| What you have to do |
Nothing but the lines from the one with "Instruction: Expand the" through the final line of the entries should appear in the answer, copied exactly and without pictures.

━━━━━ Records for this exercise

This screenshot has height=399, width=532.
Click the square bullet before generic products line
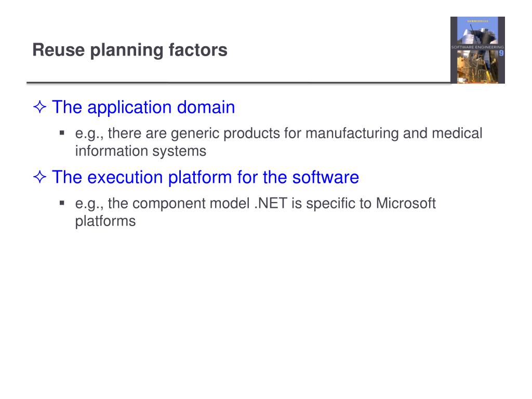(62, 133)
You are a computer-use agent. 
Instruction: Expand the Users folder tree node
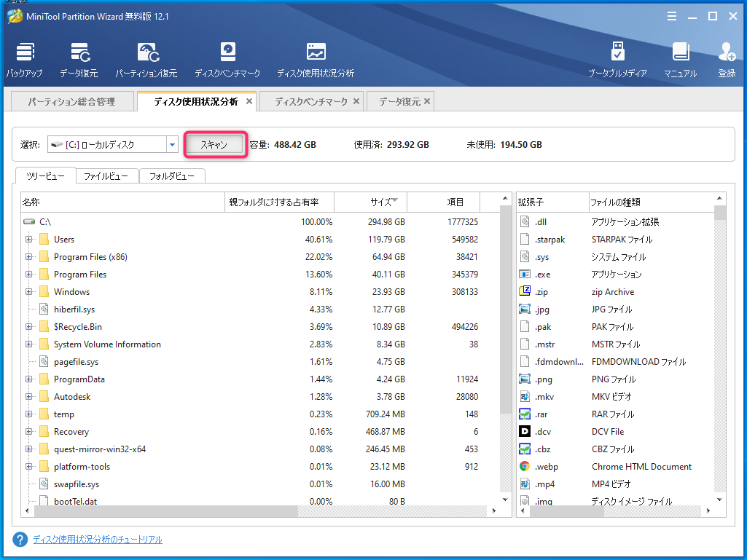point(29,240)
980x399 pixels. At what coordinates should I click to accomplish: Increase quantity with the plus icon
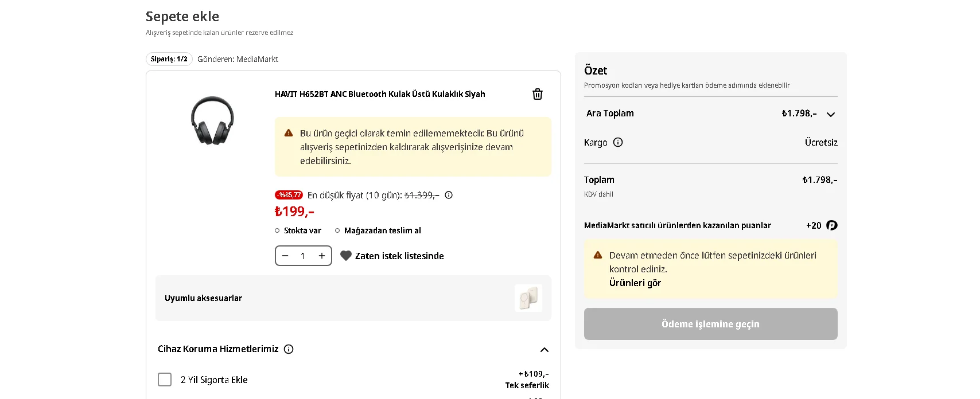322,256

━━━━━━━━━━

| Response to this exercise |
Instruction: Expand the Users folder tree node
point(29,240)
980x399 pixels. At what coordinates should I click to accomplish: Increase quantity with the plus icon
322,256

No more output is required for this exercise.